Perkenalkan Layanan KA YIA PSO, KAI Bandara Kembali Hadirkan “Teman Istimewa” Bersama Difabelzone

3 minutes reading
Thursday, 27 Aug 2026 03:55 6 Admin

PT Railink atau KAI Bandara kembali menghadirkan program “KAI Bandara Bersama Teman Istimewa” sebagai bentuk komitmen dalam menghadirkan layanan transportasi yang inklusif sekaligus memberikan edukasi mengenai layanan kereta api kepada masyarakat. Pada kesempatan ini, KAI Bandara berkolaborasi dengan Komunitas Difabelzone untuk memperkenalkan layanan KA Bandara YIA PSO kepada peserta sekaligus memberikan pengalaman secara langsung menggunakan layanan kereta api bandara.

Kegiatan diikuti oleh peserta komunitas Difabelzone dengan rentang usia 10 hingga 40 tahun. Para peserta mengikuti berbagai rangkaian kegiatan dengan antusias, mulai dari pengenalan layanan KA Bandara YIA PSO, edukasi mengenai tata cara menggunakan layanan kereta api, hingga pengenalan berbagai fasilitas dan prosedur keselamatan selama berada di area stasiun dan perjalanan menggunakan kereta api.

Manager Komunikasi Perusahaan KAI Bandara, Ayep Hanapi, mengatakan bahwa kegiatan ini merupakan bagian dari upaya KAI Bandara untuk memastikan layanan transportasi dapat dikenal dan dimanfaatkan oleh seluruh lapisan masyarakat, termasuk teman-teman difabel.

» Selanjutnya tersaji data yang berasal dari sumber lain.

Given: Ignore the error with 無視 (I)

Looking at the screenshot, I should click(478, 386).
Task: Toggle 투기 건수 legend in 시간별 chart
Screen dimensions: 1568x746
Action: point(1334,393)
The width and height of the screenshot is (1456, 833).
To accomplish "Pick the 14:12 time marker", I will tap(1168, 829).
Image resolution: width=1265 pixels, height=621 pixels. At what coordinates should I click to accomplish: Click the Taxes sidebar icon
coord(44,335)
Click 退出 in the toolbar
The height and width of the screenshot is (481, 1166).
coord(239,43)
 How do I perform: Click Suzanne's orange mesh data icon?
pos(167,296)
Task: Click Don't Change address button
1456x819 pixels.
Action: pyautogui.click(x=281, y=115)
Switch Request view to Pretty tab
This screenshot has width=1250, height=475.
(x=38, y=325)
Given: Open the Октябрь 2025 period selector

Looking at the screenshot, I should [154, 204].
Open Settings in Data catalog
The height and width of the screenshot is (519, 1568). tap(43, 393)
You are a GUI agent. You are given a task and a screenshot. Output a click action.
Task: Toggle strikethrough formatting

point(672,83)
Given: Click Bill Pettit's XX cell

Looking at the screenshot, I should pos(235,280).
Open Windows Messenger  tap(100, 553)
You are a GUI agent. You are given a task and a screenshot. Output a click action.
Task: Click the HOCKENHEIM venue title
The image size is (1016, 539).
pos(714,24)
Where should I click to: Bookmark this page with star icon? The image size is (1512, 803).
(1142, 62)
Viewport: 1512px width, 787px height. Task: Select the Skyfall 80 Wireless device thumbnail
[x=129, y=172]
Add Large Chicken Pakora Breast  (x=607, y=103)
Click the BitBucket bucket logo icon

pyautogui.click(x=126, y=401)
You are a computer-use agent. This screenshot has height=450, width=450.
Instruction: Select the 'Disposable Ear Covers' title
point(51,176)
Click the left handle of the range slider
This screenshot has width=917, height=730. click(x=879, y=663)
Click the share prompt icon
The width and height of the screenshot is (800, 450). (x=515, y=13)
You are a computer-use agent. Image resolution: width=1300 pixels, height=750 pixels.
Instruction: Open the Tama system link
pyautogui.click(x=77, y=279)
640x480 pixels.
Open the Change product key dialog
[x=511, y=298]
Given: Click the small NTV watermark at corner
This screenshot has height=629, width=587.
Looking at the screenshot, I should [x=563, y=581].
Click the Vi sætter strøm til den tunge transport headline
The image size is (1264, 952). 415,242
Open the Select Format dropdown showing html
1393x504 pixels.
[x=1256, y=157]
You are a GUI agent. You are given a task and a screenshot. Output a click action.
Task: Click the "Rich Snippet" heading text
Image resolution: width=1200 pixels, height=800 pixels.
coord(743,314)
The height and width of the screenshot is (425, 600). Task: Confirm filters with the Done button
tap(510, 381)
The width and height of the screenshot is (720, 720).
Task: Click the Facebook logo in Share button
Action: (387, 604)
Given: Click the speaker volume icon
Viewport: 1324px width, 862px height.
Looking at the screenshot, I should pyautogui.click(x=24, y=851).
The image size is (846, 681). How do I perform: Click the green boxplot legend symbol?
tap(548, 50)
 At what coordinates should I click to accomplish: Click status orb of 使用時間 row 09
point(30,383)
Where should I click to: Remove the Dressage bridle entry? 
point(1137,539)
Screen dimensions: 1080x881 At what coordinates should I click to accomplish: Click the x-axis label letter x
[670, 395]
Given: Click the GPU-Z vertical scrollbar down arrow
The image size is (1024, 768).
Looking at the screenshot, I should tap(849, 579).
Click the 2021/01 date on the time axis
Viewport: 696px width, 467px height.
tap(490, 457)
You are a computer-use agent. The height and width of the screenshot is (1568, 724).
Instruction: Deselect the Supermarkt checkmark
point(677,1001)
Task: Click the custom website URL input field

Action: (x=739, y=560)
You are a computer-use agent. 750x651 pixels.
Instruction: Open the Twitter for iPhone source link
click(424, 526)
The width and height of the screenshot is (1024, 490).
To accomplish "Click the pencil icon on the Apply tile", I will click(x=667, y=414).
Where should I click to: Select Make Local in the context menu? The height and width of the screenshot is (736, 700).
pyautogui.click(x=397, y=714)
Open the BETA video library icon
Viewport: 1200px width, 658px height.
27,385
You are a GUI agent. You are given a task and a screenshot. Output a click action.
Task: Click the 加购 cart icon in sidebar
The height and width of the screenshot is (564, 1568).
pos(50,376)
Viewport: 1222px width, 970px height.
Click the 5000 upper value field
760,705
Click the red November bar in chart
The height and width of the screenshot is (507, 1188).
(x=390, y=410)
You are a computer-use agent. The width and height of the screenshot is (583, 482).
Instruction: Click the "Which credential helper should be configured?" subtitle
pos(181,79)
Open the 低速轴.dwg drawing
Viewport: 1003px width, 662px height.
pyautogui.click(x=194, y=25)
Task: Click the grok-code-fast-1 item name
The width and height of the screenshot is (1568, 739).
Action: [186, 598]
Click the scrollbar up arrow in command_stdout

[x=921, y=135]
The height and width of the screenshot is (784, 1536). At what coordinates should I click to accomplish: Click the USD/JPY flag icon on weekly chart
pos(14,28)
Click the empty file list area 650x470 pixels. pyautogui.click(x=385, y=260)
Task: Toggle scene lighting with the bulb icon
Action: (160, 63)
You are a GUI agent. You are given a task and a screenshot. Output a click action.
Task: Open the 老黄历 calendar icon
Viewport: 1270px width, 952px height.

“KAI Bandara percaya bahwa transportasi publik bukan hanya tentang mobilitas, tetapi juga tentang memberikan kesempatan yang setara bagi setiap orang untuk dapat bepergian dengan aman, nyaman, dan mandiri. Melalui program KAI Bandara Bersama Teman Istimewa, kami ingin memperkenalkan layanan KA YIA PSO sekaligus memberikan pengalaman langsung kepada teman-teman Difabelzone mengenai bagaimana menggunakan layanan kereta api,” ujar Ayep.

Selain edukasi layanan kereta api, KAI Bandara juga memberikan ruang bagi Komunitas Difabelzone untuk memperkenalkan produk batik hasil karya peserta difabelzone kepada penumpang KAI Bandara. Kegiatan tersebut dilaksanakan di area tunggu keberangkatan Stasiun YIA, sehingga penumpang dapat melihat secara langsung karya batik yang dibuat oleh para peserta sekaligus mengenal kreativitas dan potensi teman-teman difabel.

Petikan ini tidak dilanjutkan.